別れさせ屋の仲間になった私の結末
4階へ向かったとき、生徒会室へ行くんだと思っていた。けれど、キングはその部屋を通り越して、廊下の最奥へと足を進めていく。

そうして辿りついた部屋は、第5会議室というプレートが飾られていて。

「……ひとつだけ」

キングはドアに手をかけてからも、念を押すように言う。

「俺らがターゲットにするヤツらの中には、フツーに、女に手をあげるヤツもいる。この間のような追いかけっこじゃ済まないことだってある。
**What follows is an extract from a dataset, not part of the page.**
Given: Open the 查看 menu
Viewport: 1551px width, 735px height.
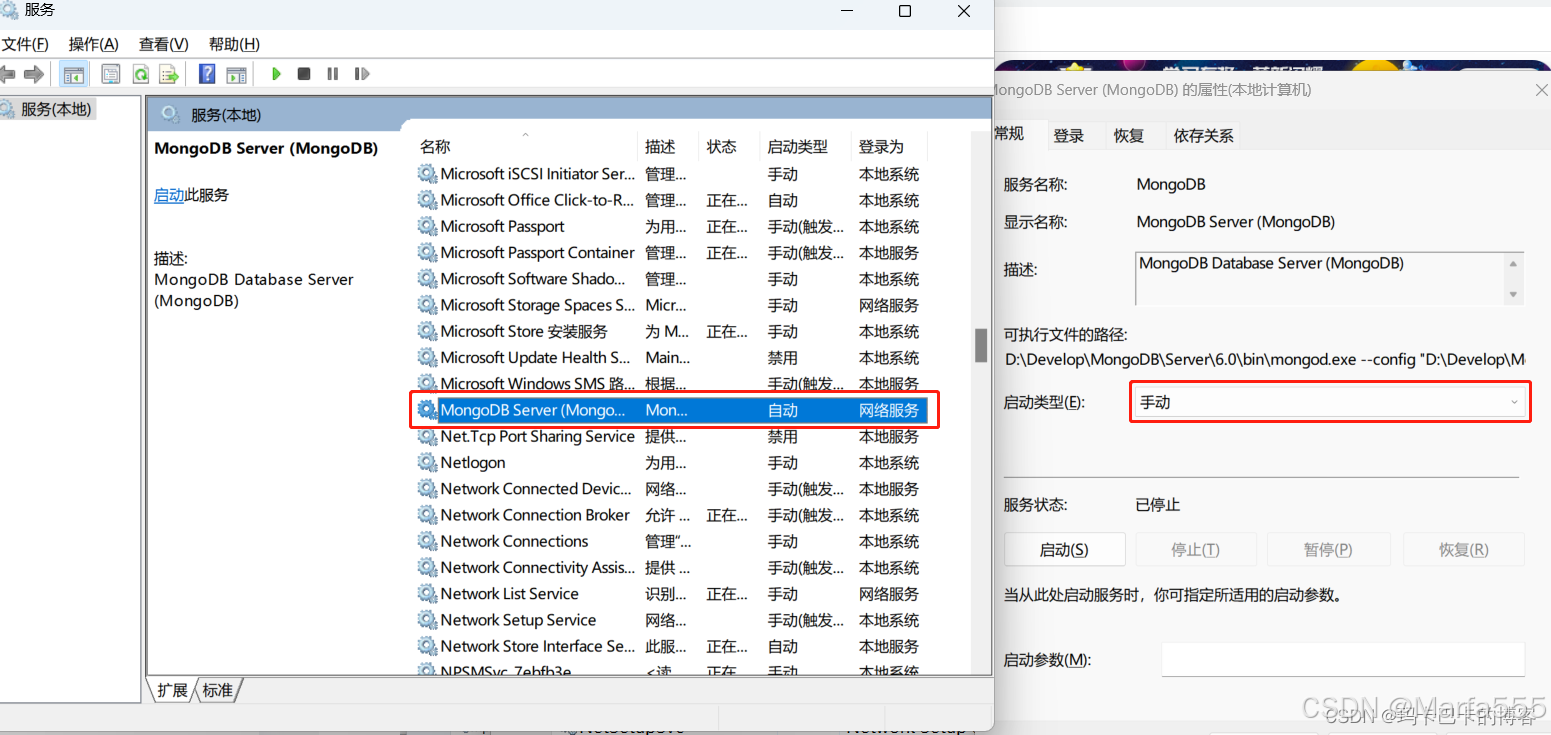Looking at the screenshot, I should (x=162, y=43).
……本当にいいんだな?」

改まってそう言われると、怖くなる。

正直に言えば、暴力をふるうような人は周りにいないから、想像もつかない。

でも、ここで引き下がれば、きっと、私とキングの縁は切れてしまうと思うから……。

「……いいよ」

迷うことなく、こくりとうなずいた。

そんな私をしばらく見つめてから、キングはドアを開ける。

「いらっしゃい」

私たちがいることに気づいていたのだろうか。

奥の窓辺にいた潤さんは、ドアが開くと真っ先に、こちらに向かって微笑みかけてきた。

一礼してから室内を見回すと、大きなダンボールがあちらこちらで積み上げられていて、隙間には長いテーブルや古びた棚が、向きもバラバラで置かれている。

先に中へ入ったキングに続いて、室内に足を踏み入れると……。

「よっ! 元気にストーカーやってる?」

深緑の布地が破れ、中のスポンジが見えている長いソファーで、横になっていた1年の彼がヒラヒラと手を振ってきた。